Notre travail part d’un constat lié au bilinguisme institutionnel de l’Etat camerounais et des curricula dans les établissements formels (primaire, secondaire, supérieur) qui produisent des apprenants ne disposant pas des compétences communicationnelles (écrire, parler couramment). Ebogue (2014) montre que le problème se situe au niveau du processus d’enseignement/apprentissage, qui ne favorise pas l’acquisition des habiletés langagières (l’écrire, la comprendre, la parler, la lire), mettant en exergue que la méthode d’enseignement utilisée est plus centrée sur le contenu, dans un style traditionnel, où l’enseignant est dépositaire du savoir et le délivre aux apprenants, se préoccupant très peu de l’apprenant, qui s’investit moins dans les activités.
Ce manque d’intérêt est abordé par les travaux de Bandura (2003) et Quintin (2008) qui traitent des aspects psycho-affectifs influençant le processus d’enseignement/apprentissage, notamment au niveau de la motivation pour l’apprentissage.
Nous nous intéressons à la population d’un établissement de formation en langues vivantes offrant une formation continue à ses participants, ayant une autre approche intégrant des outils techno-pédagogiques (supports numérisés sous format audio/vidéo et des ressources sur le web) pour essayer de comprendre ce qui explique et facilite l’acquisition des compétences langagières des apprenants de ce centre de formation linguistique bilingue, accueillant une population cosmopolite constituée d’étudiants, d’élèves, de cadres de la fonction publique, d’expatriés des deux sexes et ayant des niveaux de scolarité hétérogènes.

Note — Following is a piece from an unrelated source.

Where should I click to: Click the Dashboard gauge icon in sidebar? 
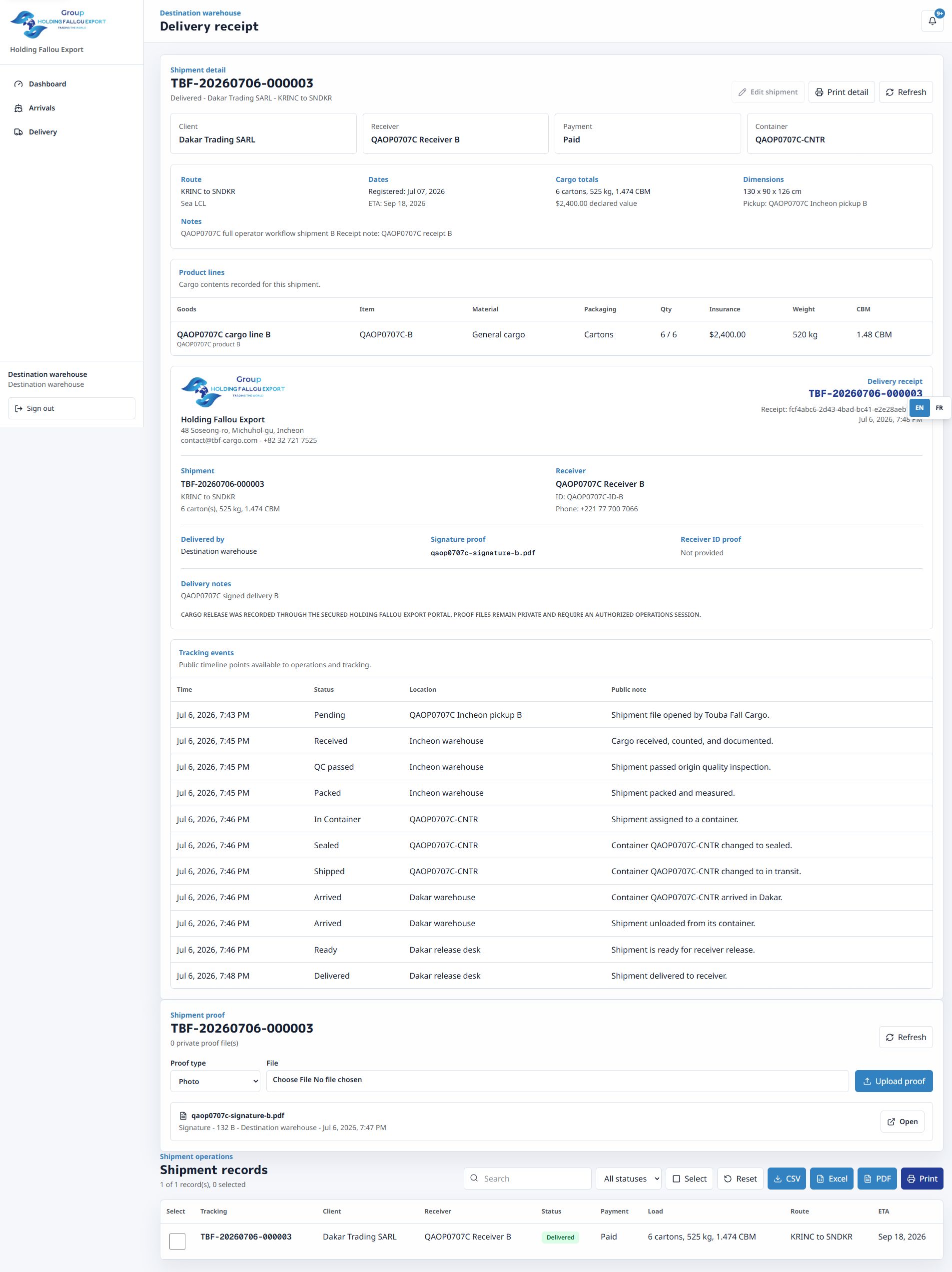click(18, 84)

Les enseignants de cette institution sont, pour la plupart, des professeurs de lycée ou des universitaires ayant une certaine expérience dans l’enseignement et utilisant au quotidien des outils techno-pédagogiques dans l’exercice de leur fonction.
Cadrage théorique
Martinez et Alvarez (2008) affirment que dans les classes de langue étrangère où les TICE (Technologies de l’Information et la Communication pour l’Enseignement) sont utilisées, les apprenants et les enseignants adoptent de nouveaux rôles : par exemple, l’enseignant devient un guide qui oriente. Demaizière (2007), citée dans le même article, reprend le concept « d’aider l’apprenant » et ajoute que cette aide implique une réflexion sur ce dont l’apprenant a ou aura besoin, ce que sont les langues et la culture dont on veut orienter l’appropriation, l’influence des contraintes, du contexte d’apprentissage considéré. Cette aide peut se matérialiser par les différentes stratégies mises en œuvre par l’enseignant, non seulement pour présenter l’information mais aussi pour faciliter l’encodage de cette information en savoir, ce que Goigoux (2007) a appelé « aide didactique ».
On peut noter que ce ne sont probablement pas les artefacts technologiques qui sont à la base des effets positifs sur l’apprentissage. Les travaux de Depover, Karsenti et Komis (2008) mettent en évidence que le facteur humain, à travers les choix de scénarisation pédagogique, représentent une variable clef pour obtenir un impact positif des technologies sur l’apprentissage. De plus, par rapport à l’apprentissage, beaucoup d’autres facteurs interviennent : la perception des apprenants de l’outil technologique, l’intérêt pour la formation et l’activité, mais aussi les caractéristiques individuelles, etc. C’est dans cette perspective que notre recherche s’inscrit et vise à analyser l’activité des acteurs, à déceler les stratégies mises en œuvre dans le processus d’enseignement/apprentissage.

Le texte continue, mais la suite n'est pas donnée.